Handling race conditions on a MySQL JSON column in Rails

Freshservice provides intelligent, unified, easy-to-use software that helps businesses modernize employee experience, maximize uptime, and extend services beyond IT. It is a SaaS product powered by Ruby on Rails and is backed by a MySQL database for persistence storage. Incidents is one of the core modules of Freshservice where thousands of write operations happen per minute. We handle a lot of structured and unstructured data, and for certain use cases we make use of the JSON column to store the unstructured data. The writes to a JSON column are prone to data inconsistencies in highly concurrent applications if they aren’t handled properly. We’ll see here how we can handle this issue during concurrent requests. 

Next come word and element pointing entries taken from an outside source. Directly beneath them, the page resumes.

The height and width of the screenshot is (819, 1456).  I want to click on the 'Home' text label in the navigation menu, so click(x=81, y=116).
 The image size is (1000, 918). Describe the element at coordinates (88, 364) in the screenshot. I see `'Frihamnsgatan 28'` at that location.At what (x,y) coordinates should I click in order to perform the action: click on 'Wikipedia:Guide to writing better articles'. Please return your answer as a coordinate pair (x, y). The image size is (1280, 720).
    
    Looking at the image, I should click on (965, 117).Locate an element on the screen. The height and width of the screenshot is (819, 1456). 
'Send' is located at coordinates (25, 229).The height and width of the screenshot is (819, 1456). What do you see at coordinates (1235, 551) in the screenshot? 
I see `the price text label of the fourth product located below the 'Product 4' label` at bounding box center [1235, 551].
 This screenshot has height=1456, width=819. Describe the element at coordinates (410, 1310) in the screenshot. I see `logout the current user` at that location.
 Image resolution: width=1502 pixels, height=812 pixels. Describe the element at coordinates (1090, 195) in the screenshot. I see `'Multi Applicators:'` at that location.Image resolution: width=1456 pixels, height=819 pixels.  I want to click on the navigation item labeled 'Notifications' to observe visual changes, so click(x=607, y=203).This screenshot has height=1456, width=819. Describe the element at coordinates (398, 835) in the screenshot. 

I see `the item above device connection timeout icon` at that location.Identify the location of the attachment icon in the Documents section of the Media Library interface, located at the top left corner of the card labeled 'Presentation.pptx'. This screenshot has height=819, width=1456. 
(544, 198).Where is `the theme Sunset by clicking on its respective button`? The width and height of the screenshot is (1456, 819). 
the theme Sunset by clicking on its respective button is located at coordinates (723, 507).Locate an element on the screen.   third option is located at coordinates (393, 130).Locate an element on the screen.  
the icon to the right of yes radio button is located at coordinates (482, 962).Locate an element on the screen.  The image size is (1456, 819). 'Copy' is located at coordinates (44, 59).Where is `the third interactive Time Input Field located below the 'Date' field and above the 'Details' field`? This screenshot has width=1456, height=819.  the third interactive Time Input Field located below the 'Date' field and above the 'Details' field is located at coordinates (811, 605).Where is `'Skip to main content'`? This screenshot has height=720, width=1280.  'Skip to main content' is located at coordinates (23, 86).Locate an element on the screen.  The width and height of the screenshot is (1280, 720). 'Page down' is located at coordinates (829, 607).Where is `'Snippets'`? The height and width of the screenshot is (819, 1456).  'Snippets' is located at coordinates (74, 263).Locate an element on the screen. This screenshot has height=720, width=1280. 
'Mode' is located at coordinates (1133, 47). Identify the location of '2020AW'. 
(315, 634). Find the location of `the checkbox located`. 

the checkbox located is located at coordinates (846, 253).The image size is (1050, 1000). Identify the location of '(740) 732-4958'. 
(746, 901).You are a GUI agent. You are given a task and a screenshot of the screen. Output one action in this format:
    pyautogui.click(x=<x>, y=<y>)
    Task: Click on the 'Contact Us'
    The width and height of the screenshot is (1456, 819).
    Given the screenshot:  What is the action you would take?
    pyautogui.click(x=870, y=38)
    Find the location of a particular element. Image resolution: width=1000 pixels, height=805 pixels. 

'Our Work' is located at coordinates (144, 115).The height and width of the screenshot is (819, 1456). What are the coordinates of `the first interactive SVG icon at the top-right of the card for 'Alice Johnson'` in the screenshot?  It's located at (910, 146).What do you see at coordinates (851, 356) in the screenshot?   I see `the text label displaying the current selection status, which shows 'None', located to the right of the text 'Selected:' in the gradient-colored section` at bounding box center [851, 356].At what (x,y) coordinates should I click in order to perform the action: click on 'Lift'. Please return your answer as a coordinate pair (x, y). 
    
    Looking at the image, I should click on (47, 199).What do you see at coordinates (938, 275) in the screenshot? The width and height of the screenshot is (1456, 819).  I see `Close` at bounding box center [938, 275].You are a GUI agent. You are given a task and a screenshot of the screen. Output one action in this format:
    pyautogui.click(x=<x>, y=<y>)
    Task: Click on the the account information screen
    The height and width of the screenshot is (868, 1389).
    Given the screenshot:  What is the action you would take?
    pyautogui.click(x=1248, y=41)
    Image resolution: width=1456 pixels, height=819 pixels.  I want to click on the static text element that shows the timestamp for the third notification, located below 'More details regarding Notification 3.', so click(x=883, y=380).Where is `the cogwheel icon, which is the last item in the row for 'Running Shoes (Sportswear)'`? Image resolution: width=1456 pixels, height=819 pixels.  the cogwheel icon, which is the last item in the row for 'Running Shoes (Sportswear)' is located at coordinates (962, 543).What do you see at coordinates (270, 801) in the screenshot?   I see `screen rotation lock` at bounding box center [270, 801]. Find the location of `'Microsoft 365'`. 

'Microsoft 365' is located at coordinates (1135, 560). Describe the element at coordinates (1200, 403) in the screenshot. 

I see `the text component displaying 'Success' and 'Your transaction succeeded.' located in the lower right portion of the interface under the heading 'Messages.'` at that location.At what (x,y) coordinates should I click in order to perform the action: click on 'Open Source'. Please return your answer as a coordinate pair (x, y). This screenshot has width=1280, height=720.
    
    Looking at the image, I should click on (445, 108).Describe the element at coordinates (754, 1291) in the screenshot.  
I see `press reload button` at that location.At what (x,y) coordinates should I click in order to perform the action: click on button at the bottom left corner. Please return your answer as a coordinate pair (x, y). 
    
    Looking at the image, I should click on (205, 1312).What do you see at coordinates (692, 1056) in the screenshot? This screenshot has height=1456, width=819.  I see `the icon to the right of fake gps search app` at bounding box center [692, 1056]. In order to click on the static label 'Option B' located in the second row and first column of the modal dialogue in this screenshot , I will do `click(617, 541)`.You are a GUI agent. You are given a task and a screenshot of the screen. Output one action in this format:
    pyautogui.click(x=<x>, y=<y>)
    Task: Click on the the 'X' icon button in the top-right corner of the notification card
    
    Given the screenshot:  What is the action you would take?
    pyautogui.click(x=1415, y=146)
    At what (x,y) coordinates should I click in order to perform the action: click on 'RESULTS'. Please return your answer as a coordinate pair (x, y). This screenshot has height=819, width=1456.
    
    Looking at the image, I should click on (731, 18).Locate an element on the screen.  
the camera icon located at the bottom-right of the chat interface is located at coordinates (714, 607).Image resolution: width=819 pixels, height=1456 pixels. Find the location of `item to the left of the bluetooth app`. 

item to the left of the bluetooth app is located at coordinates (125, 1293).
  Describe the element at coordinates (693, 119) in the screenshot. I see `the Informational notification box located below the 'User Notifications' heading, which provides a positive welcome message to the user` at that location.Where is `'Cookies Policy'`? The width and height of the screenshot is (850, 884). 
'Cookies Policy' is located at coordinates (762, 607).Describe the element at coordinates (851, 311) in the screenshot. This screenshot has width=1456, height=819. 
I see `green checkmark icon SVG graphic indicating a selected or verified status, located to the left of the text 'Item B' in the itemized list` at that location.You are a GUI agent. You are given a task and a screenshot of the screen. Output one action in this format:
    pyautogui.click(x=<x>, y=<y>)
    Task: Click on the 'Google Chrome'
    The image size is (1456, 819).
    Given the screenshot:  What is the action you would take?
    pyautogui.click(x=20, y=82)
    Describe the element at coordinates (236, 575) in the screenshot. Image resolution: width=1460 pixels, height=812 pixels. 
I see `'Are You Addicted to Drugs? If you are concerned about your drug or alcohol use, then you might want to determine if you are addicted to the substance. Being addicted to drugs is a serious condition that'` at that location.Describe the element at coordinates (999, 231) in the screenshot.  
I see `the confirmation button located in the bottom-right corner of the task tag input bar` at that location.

Rails’ way of handling updates

Whenever any record is updated, Rails internally tracks the changes made for the particular model using ActiveModel::Dirty. It proceeds with the update only if there are any changed attributes. In the case of a JSON column, Rails does not consider the specific updates that were made to the JSON object as dirty changes, but instead considers the entire JSON object to be part of dirty changes. Also, Rails does not have native methods, which update only the modified keys in a JSON object. Let’s see this with an example.

ticket = Ticket.find_by(id: 1)
ticket.json_column
=> {"city1" => "Mumbai", "city2" => "Chennai"}
ticket.json_column = ticket.json_column.merge({"city1" => "Bangalore", "city3" => "Hyderabad"})

ticket.changes
=> {"json_column"=>[{"city1"=>"Mumbai", "city2"=>"Chennai"}, {"city1"=>"Bangalore", "city2"=>"Chennai", "city3"=>"Hyderabad"}]}

ticket.save
-> UPDATE `ticket` SET `json_column` = '{\\"city1\\":\\"Bangalore\\",\\"city2\\":\\"Chennai\\",\\"city3\\":\\"Hyderabad\\"}' WHERE `ticket`.`id` = 1

ticket.reload.json_column
=> {"city1" => "Bangalore", "city2" => "Chennai", "city3" => "Hyderabad"}

Here we can see that even though we didn’t modify the “city2” key, it is considered as part of the final update query, where the entire JSON object is set again. In short, a patch (or) selective update of the JSON column didn’t happen. This way of updating works fine most of the time, until we get to see the actual issue in concurrent requests.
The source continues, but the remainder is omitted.